- WHAT IS NEEDED:
Transcribe every record in full, keeping it exactly the same.

*** Begin section ***

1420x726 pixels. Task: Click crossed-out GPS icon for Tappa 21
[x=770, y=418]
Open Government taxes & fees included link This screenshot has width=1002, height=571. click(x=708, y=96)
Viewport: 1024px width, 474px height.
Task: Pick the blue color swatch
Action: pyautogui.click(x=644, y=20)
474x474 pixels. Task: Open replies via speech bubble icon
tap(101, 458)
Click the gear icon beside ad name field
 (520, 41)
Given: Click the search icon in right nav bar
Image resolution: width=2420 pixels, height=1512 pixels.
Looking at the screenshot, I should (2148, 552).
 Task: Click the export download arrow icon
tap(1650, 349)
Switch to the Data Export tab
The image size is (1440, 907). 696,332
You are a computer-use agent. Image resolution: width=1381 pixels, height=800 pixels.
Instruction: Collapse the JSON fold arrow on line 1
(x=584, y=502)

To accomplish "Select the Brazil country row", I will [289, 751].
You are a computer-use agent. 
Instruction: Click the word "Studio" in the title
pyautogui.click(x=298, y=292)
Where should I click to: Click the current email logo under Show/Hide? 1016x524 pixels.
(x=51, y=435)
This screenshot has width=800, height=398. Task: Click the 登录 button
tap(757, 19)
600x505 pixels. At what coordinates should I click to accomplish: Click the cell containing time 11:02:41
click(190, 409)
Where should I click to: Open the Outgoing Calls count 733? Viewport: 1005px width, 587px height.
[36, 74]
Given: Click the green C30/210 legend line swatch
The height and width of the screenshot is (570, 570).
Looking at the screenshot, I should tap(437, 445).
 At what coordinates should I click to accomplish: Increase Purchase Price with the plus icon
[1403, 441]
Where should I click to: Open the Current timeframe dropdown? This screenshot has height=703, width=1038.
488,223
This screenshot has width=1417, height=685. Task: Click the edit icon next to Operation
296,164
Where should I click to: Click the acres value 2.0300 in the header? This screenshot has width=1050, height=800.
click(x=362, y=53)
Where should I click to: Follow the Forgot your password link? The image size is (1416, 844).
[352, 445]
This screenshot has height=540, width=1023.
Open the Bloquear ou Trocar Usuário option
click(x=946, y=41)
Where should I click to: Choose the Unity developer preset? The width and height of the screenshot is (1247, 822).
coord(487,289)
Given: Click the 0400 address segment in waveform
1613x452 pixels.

*** End section ***

- THE COMPLETED TASK:
1420x726 pixels. Task: Click crossed-out GPS icon for Tappa 21
[x=770, y=418]
Open Government taxes & fees included link This screenshot has width=1002, height=571. click(x=708, y=96)
Viewport: 1024px width, 474px height.
Task: Pick the blue color swatch
Action: pyautogui.click(x=644, y=20)
474x474 pixels. Task: Open replies via speech bubble icon
tap(101, 458)
Click the gear icon beside ad name field
 (520, 41)
Given: Click the search icon in right nav bar
Image resolution: width=2420 pixels, height=1512 pixels.
Looking at the screenshot, I should (2148, 552).
 Task: Click the export download arrow icon
tap(1650, 349)
Switch to the Data Export tab
The image size is (1440, 907). 696,332
You are a computer-use agent. Image resolution: width=1381 pixels, height=800 pixels.
Instruction: Collapse the JSON fold arrow on line 1
(x=584, y=502)

To accomplish "Select the Brazil country row", I will [289, 751].
You are a computer-use agent. 
Instruction: Click the word "Studio" in the title
pyautogui.click(x=298, y=292)
Where should I click to: Click the current email logo under Show/Hide? 1016x524 pixels.
(x=51, y=435)
This screenshot has width=800, height=398. Task: Click the 登录 button
tap(757, 19)
600x505 pixels. At what coordinates should I click to accomplish: Click the cell containing time 11:02:41
click(190, 409)
Where should I click to: Open the Outgoing Calls count 733? Viewport: 1005px width, 587px height.
[36, 74]
Given: Click the green C30/210 legend line swatch
The height and width of the screenshot is (570, 570).
Looking at the screenshot, I should tap(437, 445).
 At what coordinates should I click to accomplish: Increase Purchase Price with the plus icon
[1403, 441]
Where should I click to: Open the Current timeframe dropdown? This screenshot has height=703, width=1038.
488,223
This screenshot has width=1417, height=685. Task: Click the edit icon next to Operation
296,164
Where should I click to: Click the acres value 2.0300 in the header? This screenshot has width=1050, height=800.
click(x=362, y=53)
Where should I click to: Follow the Forgot your password link? The image size is (1416, 844).
[352, 445]
This screenshot has height=540, width=1023.
Open the Bloquear ou Trocar Usuário option
click(x=946, y=41)
Where should I click to: Choose the Unity developer preset? The width and height of the screenshot is (1247, 822).
coord(487,289)
Given: Click the 0400 address segment in waveform
1613x452 pixels.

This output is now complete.